Ms. Padel’s admission that she sent email messages to two reporters last month alerting them to allegations of sexual harassment against her main rival for the Oxford post, the Nobel literature laureate Derek Walcott, was a stunning turn in a saga of skullduggery that had opened a bitter schism in Britain’s literary world.
Just as much, it has scandalized the ivy-walled cloisters of Oxford, exposing a culture of jealousy and mean-spirited connivance at sharp odds with the university’s public posture of academic tolerance and reason.
In a resignation statement released to the news media, Ms. Padel said that she had acted “as a result of student concern” about the allegations of sexual improprieties, and that the information she had cited was already in the public domain. “I acted in complete good faith and would have been happy to lose to Derek,” the statement said.
The battle for the post was a matter of prestige, not money. Chairs at Oxford and Cambridge rank their holders at the top of the academic hierarchy, and Ms. Padel’s predecessors have included literary giants like W. H. Auden and Robert Graves. But the chair draws a salary of barely $11,000 a year and requires nothing more of the holder than three public lectures a year.
During the campaign for the post, and after her election, Ms. Padel, a great-great-granddaughter of Charles Darwin, insistently condemned the smear tactics that led Mr. Walcott, 79, to withdraw from a contest he had been favored to win. Mr. Walcott, born in St. Lucia, has spent much of the past thirty years commuting between his home on Trinidad and his teaching duties in the United States, and it was those duties that led to the allegations of sexual misconduct. Ms. Padel’s resignation came the day after two national newspapers, The Sunday Times and The Sunday Telegraph, published articles detailing the email messages.
The two papers said that Ms. Padel had noted Mr. Walcott’s age, claimed that he was in poor health and pointed out that he lived in the Caribbean, not Britain. The Sunday Times quoted her as having gone on to say that “what he does for students can be found in a book called The Lecherous Professor, recording one of his two reported cases of sexual harassment.”

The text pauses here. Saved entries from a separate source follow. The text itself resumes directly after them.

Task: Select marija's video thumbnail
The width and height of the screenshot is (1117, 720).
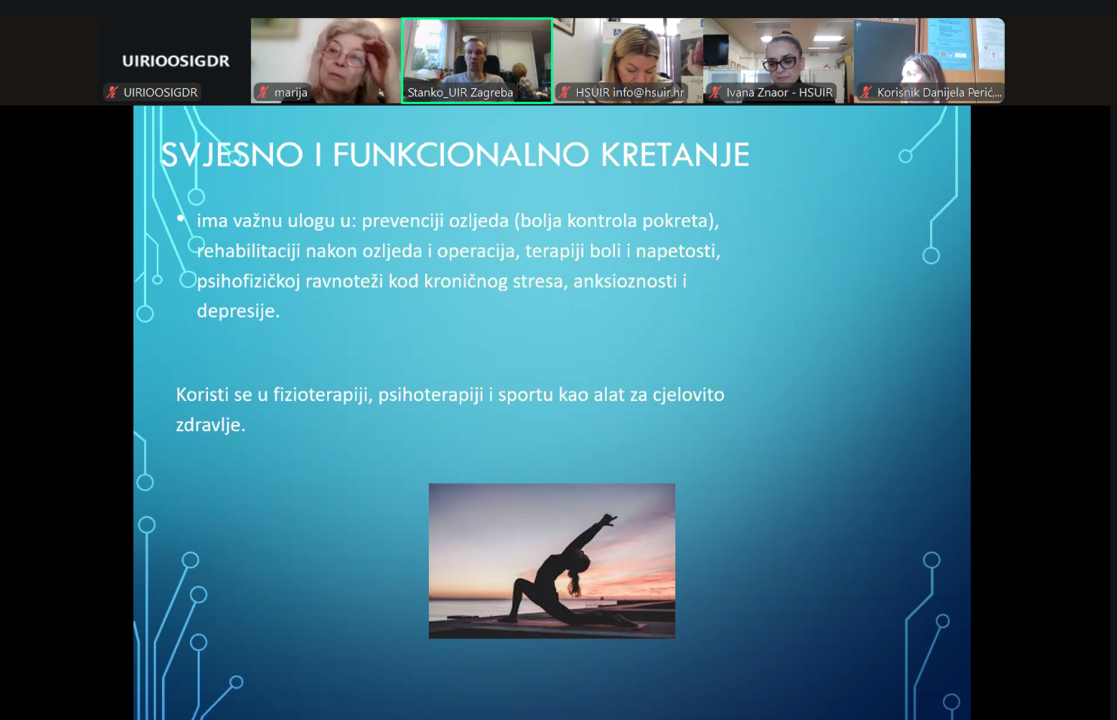Action: (x=325, y=52)
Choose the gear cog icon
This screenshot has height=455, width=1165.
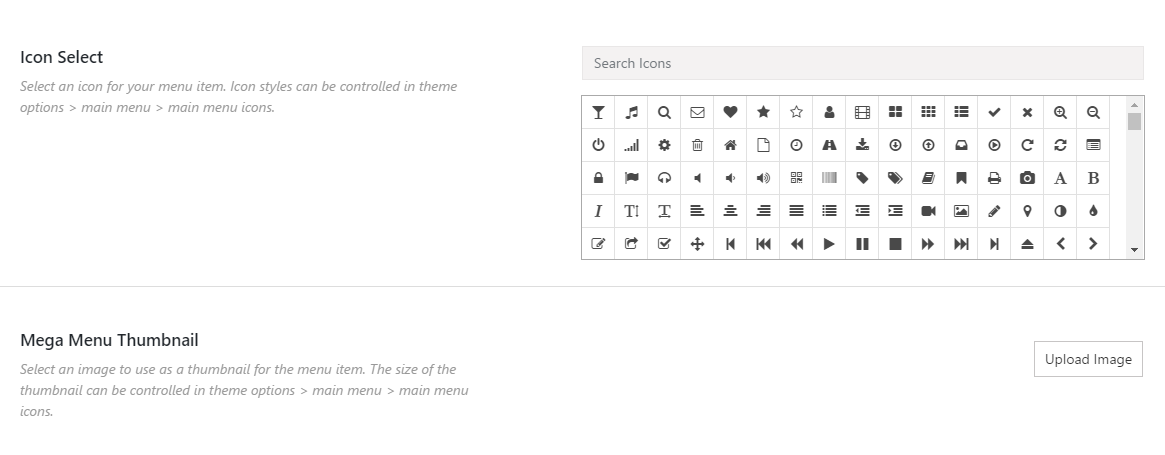coord(664,145)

In the book, the authors, Billie Wright Dziech and Linda Weiner, describe how Mr. Walcott was accused in 1982 of trying to seduce a student in his poetry class at Harvard, saying at one point: “Imagine me making love to you. What would I do?” According to the book, the student rebuffed the poet, and he gave her a C that was later changed to “pass” after the university reviewed the episode and reprimanded the poet.
Shortly after Ms. Padel’s messages were sent, an article outlining the allegations appeared in The Independent, a newspaper with a strong following among literati in Britain; within days, anonymous packages giving further details were mailed to dozens of Oxford academics who had the right to vote in the election.

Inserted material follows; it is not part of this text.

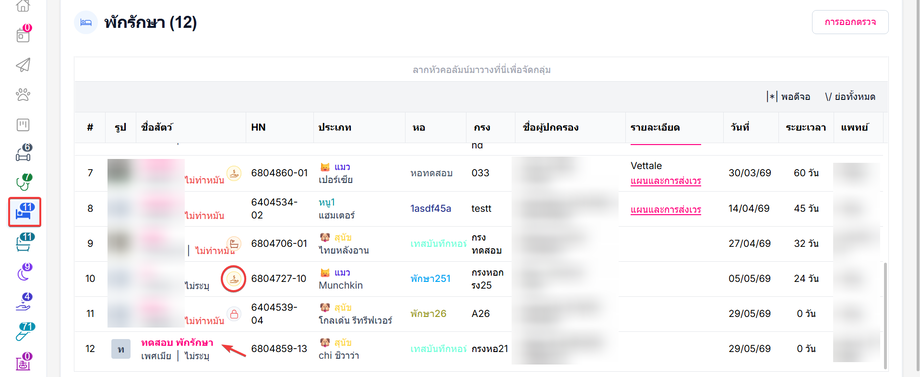
Task: Open patient ทดสอบ พักรักษา name link
Action: click(x=177, y=342)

The packages recapped the Harvard incident in photocopied passages from the book, along with details of an allegation by a Boston University student, Nicole Niemi, who claimed in a lawsuit that Mr. Walcott demanded in 1996 that she sleep with him as the price of his helping produce a play she had written. The case was settled out of court.
On 12 May, four days before the Oxford election, Mr. Walcott withdrew from the contest, saying it had “degenerated into a low and degrading attempt at character assassination”.
During what remained of the campaign, Ms. Padel denied having anything to do with the mailings, and condemned the attacks on Mr. Walcott, saying that she revered her rival and telling The New York Times in an interview published days before the vote that “it seems horrible, this anonymous campaign”.
After scoring an easy victory over the only other candidate, Arvind Krishna Mehrotra, she told The Daily Telegraph her victory had been “poisoned by cowardly acts which I condemn and which I have nothing to do with.” She added, “Those acts have done immense damage to people and to poetry.”
But on Monday, bowing to demands for her resignation by a mounting list of influential literary and arts figures, including some who had vociferously backed her for the Oxford chair, Ms. Padel acknowledged her role in the campaign, saying she had sent the messages “naïvely and, with hindsight, unwisely.”
When Mr. Walcott quit the race, commentators in British newspapers noted the irony of hounding a distinguished literary figure on the basis of long-ago sexual transgressions when many of Britain’s greatest poets were social or political reprobates by the standards of modern-day Britain.
Michael Deacon in The Telegraph cited Lord Byron (“womanizer”), Samuel Taylor Coleridge (“drug fiend”), John Keats (“smackhead”), Rudyard Kipling (“imperialist”), T. S. Eliot (“lines that could be construed as racist”), and Dylan Thomas (“drank like a drain, begged and stole from friends”), among others, and concluded, “Not one of them, were they alive today, could hope to land the Oxford post— they just don’t meet the exacting moral standards set by people who conduct smear campaigns.”